Most mornings, there are at least four other persons with me. We are a mismatched company: the impatient college student tapping her phone screen, the retiree scanning the street with the vigilance of a sentry, and the shop clerk sipping tea from a steel tumbler. I am the observer — an accidental collector of other people’s fidgeting.
Eye contact is rare, yet we invent camaraderie through sighs, foot shuffles and the occasional shared glance that says: “We are in this together, against the buses.”
I once witnessed a remarkable scene: a man, briefcase in hand, walked ahead to the edge of the road and looked down, as if his glare alone could summon the great chariot of local transport. When nothing arrived but more dust and a stray dog, he shrugged, smiled at me and said, “In this country, punctuality is a rumour.” We laughed, and for a second, the waiting felt like a choice. It is curious how humour often arrives before the bus does.
Over time, I began to notice how waiting stretches perception. The minutes seem longer, but the mind grows quieter. The world, stripped of urgency, reveals its forgotten details — a fluttering newspaper page, a child’s laughter from across the street, the fragrance of frying pakoras emanating from a nearby stall.

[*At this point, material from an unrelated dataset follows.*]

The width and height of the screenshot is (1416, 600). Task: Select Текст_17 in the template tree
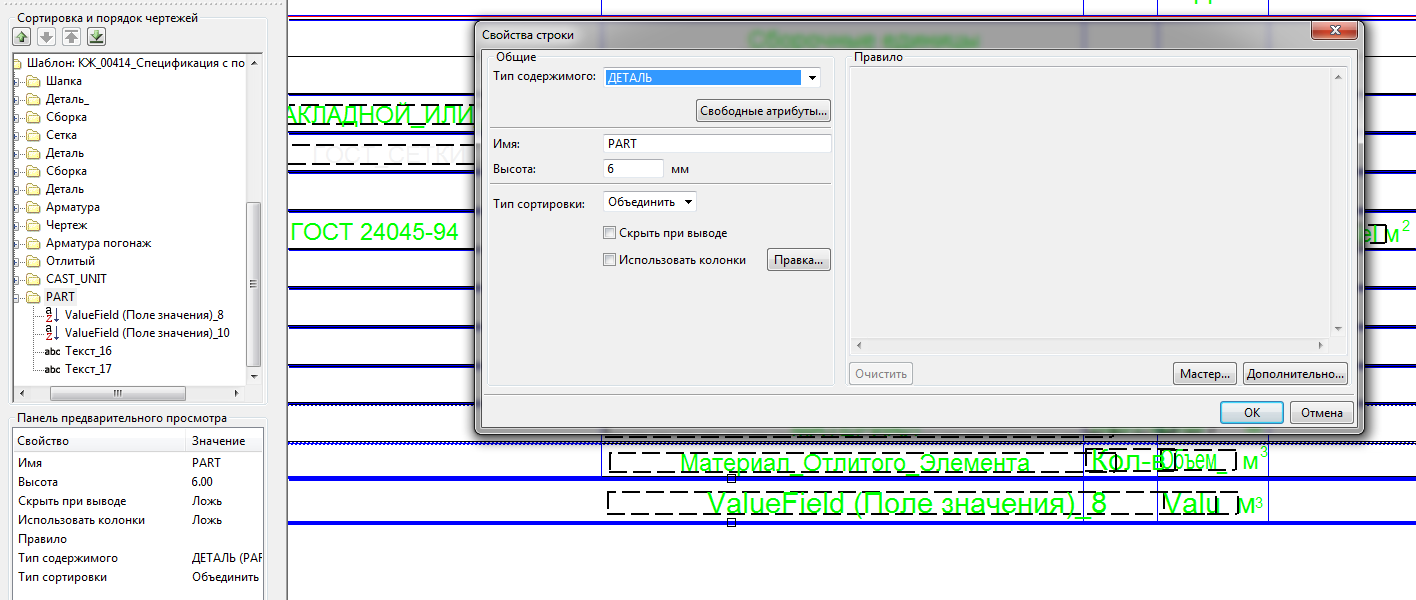[88, 369]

Sometimes, in the unstructured hours between schedules and expectations, the mind finds its own amusements. I make up backstories for my fellow waiters: maybe the student is texting her mother about a botched exam, or the old man is replaying old cricket matches in his mind. The anticipation stitches us together for a fleeting moment. I wonder if they, too, invent stories about me — a quiet stranger with too much time on his hands.
There are mornings when the bus is late beyond all logic, and irritation simmers like invisible heat. Waiting teaches humility; it reminds us we are not always the authors of our schedules.
Once, during the monsoon, the bus took so long that the sky changed moods twice — sunshine, drizzle, then a downpour. None of us moved. We shared a collective umbrella of patience, and when the first drops touched our faces, the old man started humming a Kishore Kumar song. It was off-key, but oddly comforting. For those few minutes, time didn’t matter; what mattered was the shared shelter of human endurance.
There is a strange, almost uplifting freedom in waiting. With nothing to do and nowhere to go — at least not immediately — life pauses and the world offers its smallest spectacles: a sparrow pecking at a samosa crumb, a gust of wind scattering newspapers, a stranger’s random smile. The clock’s tyranny loosens its grip; we become, however briefly, timeless.
Eventually, the bus always arrives. Sometimes, miraculously early; mostly, fashionably late. The odd fraternity at the bus stop breaks apart as we climb in, each of us suddenly remembering our own destinations. Faces that had silently shared time now turn away to the windows. And yet, somewhere within, a quiet part of me keeps waiting — not for the bus, but for that stillness to return.